SET TASK — Set down the lines that begin with the line containing "You are a computer-use" and run through the line containing "Instruction: Open the", copying them unchanged.

TASK MATERIAL —
---*---
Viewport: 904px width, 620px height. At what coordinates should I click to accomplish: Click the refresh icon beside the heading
---*---
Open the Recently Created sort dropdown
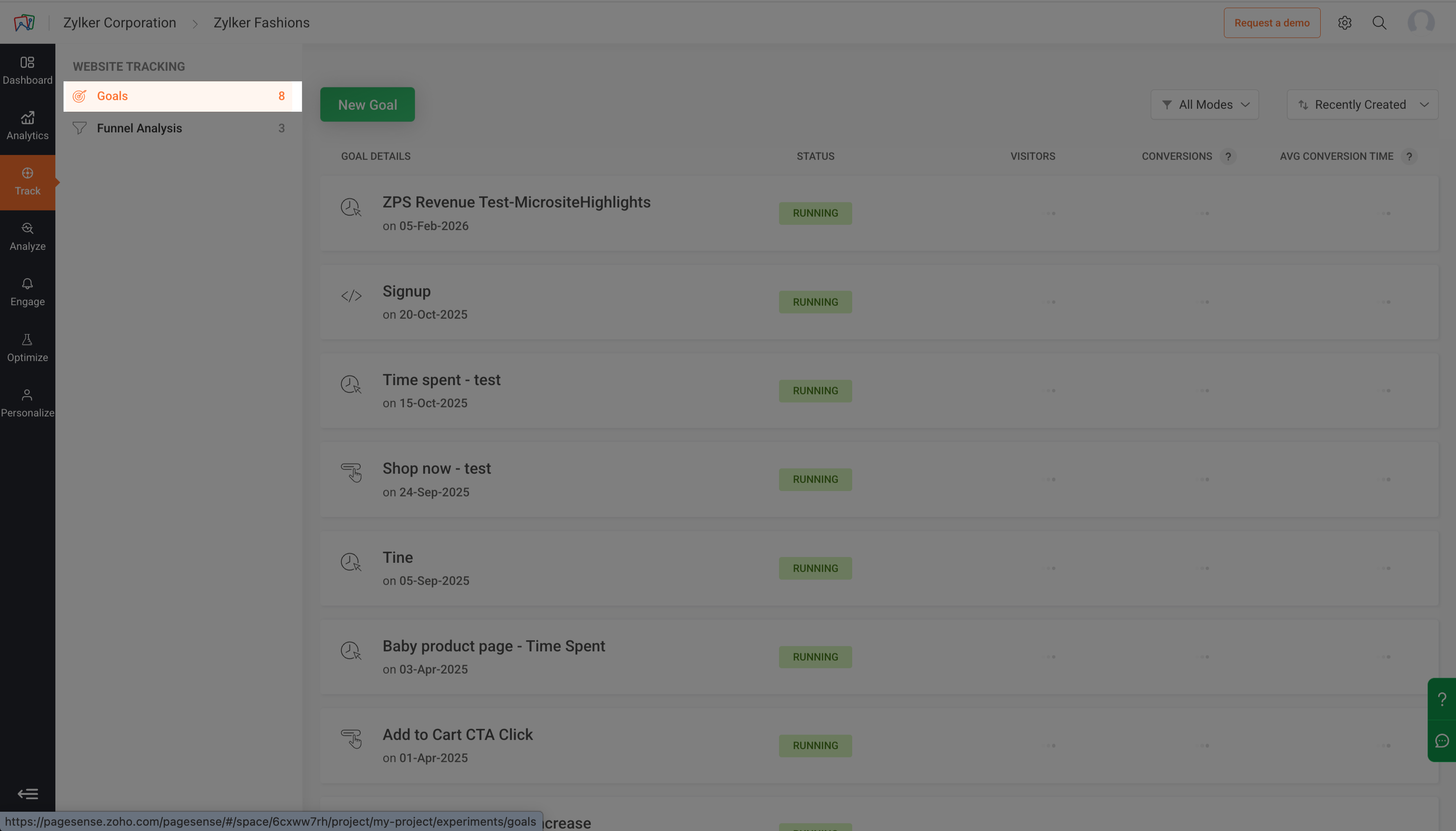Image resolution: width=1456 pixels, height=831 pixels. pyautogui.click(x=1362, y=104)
---*---
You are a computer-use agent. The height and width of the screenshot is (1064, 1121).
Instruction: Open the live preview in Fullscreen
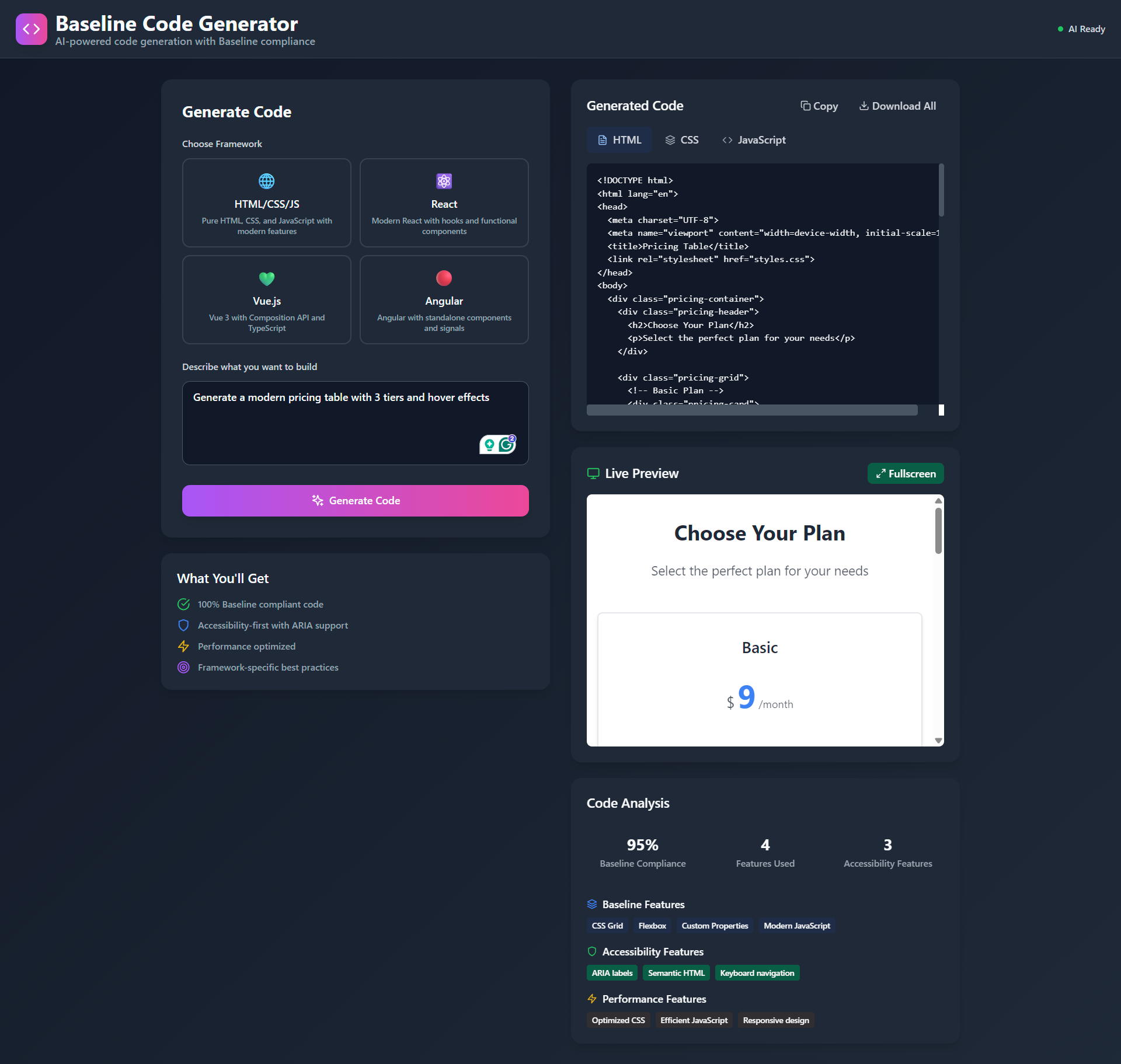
---*---
RESULT OF THIS TASK —
You are a computer-use agent. The height and width of the screenshot is (1064, 1121).
Instruction: Open the live preview in Fullscreen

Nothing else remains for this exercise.